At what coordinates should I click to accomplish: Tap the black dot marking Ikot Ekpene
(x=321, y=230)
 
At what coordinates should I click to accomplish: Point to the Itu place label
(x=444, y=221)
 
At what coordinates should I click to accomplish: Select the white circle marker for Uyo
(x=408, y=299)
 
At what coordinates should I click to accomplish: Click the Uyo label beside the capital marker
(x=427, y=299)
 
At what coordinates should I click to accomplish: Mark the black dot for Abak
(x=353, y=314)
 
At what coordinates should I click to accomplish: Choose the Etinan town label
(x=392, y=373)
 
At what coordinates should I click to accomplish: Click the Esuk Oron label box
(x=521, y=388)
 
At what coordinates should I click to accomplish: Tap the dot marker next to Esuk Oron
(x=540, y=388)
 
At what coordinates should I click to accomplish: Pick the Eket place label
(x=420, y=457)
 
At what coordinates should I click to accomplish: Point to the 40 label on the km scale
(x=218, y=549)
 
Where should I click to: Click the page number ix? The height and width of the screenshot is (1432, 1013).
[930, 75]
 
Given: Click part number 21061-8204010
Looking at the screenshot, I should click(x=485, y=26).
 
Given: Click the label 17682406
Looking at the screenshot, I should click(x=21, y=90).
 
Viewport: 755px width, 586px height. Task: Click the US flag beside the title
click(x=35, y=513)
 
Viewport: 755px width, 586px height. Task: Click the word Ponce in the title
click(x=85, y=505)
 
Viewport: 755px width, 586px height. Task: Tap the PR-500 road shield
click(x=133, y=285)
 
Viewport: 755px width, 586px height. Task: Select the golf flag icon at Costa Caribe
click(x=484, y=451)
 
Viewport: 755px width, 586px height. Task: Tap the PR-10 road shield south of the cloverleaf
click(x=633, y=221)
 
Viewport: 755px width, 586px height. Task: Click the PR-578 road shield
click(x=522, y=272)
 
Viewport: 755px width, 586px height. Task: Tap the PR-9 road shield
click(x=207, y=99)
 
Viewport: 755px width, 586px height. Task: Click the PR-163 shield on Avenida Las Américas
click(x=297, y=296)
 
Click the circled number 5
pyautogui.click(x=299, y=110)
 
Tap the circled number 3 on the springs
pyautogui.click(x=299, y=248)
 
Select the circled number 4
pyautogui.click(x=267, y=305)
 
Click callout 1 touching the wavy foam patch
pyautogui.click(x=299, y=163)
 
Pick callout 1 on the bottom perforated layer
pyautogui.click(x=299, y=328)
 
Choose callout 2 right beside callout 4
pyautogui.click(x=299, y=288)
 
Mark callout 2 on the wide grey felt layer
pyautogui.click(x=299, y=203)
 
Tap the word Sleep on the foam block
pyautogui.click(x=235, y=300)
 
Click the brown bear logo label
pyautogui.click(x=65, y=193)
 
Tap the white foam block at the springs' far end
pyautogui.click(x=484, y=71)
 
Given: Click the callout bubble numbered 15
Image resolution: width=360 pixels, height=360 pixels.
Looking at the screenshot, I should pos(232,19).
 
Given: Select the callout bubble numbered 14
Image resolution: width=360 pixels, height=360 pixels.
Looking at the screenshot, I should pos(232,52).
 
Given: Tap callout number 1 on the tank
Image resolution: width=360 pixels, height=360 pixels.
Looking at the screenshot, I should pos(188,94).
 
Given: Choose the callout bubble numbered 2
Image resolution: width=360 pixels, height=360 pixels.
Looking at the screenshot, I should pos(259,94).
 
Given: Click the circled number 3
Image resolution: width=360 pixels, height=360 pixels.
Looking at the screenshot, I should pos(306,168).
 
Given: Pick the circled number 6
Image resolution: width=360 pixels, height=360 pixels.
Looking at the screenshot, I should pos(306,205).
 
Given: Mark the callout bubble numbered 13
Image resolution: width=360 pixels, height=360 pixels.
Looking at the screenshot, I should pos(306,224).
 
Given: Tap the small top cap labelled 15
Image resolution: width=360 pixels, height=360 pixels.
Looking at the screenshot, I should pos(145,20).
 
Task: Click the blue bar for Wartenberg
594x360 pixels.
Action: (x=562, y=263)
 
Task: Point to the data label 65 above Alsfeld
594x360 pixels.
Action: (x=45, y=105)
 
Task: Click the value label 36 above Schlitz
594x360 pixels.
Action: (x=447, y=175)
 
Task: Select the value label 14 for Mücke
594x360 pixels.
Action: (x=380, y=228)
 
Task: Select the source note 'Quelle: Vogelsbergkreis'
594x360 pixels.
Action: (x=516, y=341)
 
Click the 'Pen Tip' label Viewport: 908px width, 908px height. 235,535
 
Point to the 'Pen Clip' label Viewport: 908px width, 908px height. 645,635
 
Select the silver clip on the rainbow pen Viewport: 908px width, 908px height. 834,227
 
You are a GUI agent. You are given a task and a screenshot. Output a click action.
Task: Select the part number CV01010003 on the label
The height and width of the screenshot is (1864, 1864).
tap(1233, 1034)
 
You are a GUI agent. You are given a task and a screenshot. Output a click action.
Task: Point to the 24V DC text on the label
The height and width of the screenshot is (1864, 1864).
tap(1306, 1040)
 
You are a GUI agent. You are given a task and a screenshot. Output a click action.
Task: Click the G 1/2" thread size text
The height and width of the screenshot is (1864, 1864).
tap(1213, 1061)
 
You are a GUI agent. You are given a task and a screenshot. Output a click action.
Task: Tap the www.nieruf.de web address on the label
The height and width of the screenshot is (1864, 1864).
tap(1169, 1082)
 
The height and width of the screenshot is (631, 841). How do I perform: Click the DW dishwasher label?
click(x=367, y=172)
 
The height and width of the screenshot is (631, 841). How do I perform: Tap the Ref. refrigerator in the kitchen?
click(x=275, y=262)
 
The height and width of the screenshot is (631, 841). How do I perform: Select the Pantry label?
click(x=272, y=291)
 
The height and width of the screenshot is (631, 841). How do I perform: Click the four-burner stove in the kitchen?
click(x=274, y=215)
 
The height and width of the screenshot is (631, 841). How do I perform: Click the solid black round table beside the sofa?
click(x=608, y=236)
= = = =
_Written request_
Starting at the line that has "Task: Point to the data" and stopping after the line with "tap(1306, 1040)", write out those records again with "Viewport" changed to "Window" and nothing else altered.

_Output of the task_
Task: Point to the data label 65 above Alsfeld
594x360 pixels.
Action: (x=45, y=105)
 
Task: Click the value label 36 above Schlitz
594x360 pixels.
Action: (x=447, y=175)
 
Task: Select the value label 14 for Mücke
594x360 pixels.
Action: (x=380, y=228)
 
Task: Select the source note 'Quelle: Vogelsbergkreis'
594x360 pixels.
Action: (x=516, y=341)
 
Click the 'Pen Tip' label Window: 908px width, 908px height. 235,535
 
Point to the 'Pen Clip' label Window: 908px width, 908px height. 645,635
 
Select the silver clip on the rainbow pen Window: 908px width, 908px height. 834,227
 
You are a GUI agent. You are given a task and a screenshot. Output a click action.
Task: Select the part number CV01010003 on the label
The height and width of the screenshot is (1864, 1864).
tap(1233, 1034)
 
You are a GUI agent. You are given a task and a screenshot. Output a click action.
Task: Point to the 24V DC text on the label
The height and width of the screenshot is (1864, 1864).
tap(1306, 1040)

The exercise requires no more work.